Replicate the data exactly, every line included.

■ ■ ■

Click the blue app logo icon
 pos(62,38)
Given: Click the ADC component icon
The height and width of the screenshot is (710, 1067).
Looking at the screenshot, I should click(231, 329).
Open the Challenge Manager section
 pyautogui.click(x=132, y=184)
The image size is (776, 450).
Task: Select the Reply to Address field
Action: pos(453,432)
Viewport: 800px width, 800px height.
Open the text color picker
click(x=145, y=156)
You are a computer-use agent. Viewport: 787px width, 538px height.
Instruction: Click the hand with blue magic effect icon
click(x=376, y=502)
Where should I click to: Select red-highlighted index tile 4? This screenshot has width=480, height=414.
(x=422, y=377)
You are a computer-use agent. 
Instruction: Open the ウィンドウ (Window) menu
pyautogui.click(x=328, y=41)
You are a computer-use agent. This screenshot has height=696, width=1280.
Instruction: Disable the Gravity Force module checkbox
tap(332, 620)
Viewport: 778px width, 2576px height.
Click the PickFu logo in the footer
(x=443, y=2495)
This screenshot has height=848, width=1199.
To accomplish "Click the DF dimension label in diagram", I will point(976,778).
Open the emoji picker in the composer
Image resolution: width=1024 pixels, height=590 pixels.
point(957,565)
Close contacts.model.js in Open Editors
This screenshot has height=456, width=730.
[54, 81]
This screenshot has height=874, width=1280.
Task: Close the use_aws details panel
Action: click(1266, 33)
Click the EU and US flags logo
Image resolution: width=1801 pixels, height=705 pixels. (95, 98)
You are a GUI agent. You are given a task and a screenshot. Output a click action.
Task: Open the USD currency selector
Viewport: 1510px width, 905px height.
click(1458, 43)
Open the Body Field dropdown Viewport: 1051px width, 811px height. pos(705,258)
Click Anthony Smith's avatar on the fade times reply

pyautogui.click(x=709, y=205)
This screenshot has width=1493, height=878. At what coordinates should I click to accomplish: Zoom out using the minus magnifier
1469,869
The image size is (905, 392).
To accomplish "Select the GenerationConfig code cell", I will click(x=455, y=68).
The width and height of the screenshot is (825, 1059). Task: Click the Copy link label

■ ■ ■

Written response:
Click the blue app logo icon
 pos(62,38)
Given: Click the ADC component icon
The height and width of the screenshot is (710, 1067).
Looking at the screenshot, I should click(231, 329).
Open the Challenge Manager section
 pyautogui.click(x=132, y=184)
The image size is (776, 450).
Task: Select the Reply to Address field
Action: pos(453,432)
Viewport: 800px width, 800px height.
Open the text color picker
click(x=145, y=156)
You are a computer-use agent. Viewport: 787px width, 538px height.
Instruction: Click the hand with blue magic effect icon
click(x=376, y=502)
Where should I click to: Select red-highlighted index tile 4? This screenshot has width=480, height=414.
(x=422, y=377)
You are a computer-use agent. 
Instruction: Open the ウィンドウ (Window) menu
pyautogui.click(x=328, y=41)
You are a computer-use agent. This screenshot has height=696, width=1280.
Instruction: Disable the Gravity Force module checkbox
tap(332, 620)
Viewport: 778px width, 2576px height.
Click the PickFu logo in the footer
(x=443, y=2495)
This screenshot has height=848, width=1199.
To accomplish "Click the DF dimension label in diagram", I will point(976,778).
Open the emoji picker in the composer
Image resolution: width=1024 pixels, height=590 pixels.
point(957,565)
Close contacts.model.js in Open Editors
This screenshot has height=456, width=730.
[54, 81]
This screenshot has height=874, width=1280.
Task: Close the use_aws details panel
Action: click(1266, 33)
Click the EU and US flags logo
Image resolution: width=1801 pixels, height=705 pixels. (95, 98)
You are a GUI agent. You are given a task and a screenshot. Output a click action.
Task: Open the USD currency selector
Viewport: 1510px width, 905px height.
click(1458, 43)
Open the Body Field dropdown Viewport: 1051px width, 811px height. pos(705,258)
Click Anthony Smith's avatar on the fade times reply

pyautogui.click(x=709, y=205)
This screenshot has width=1493, height=878. At what coordinates should I click to accomplish: Zoom out using the minus magnifier
1469,869
The image size is (905, 392).
To accomplish "Select the GenerationConfig code cell", I will click(x=455, y=68).
The width and height of the screenshot is (825, 1059). Task: Click the Copy link label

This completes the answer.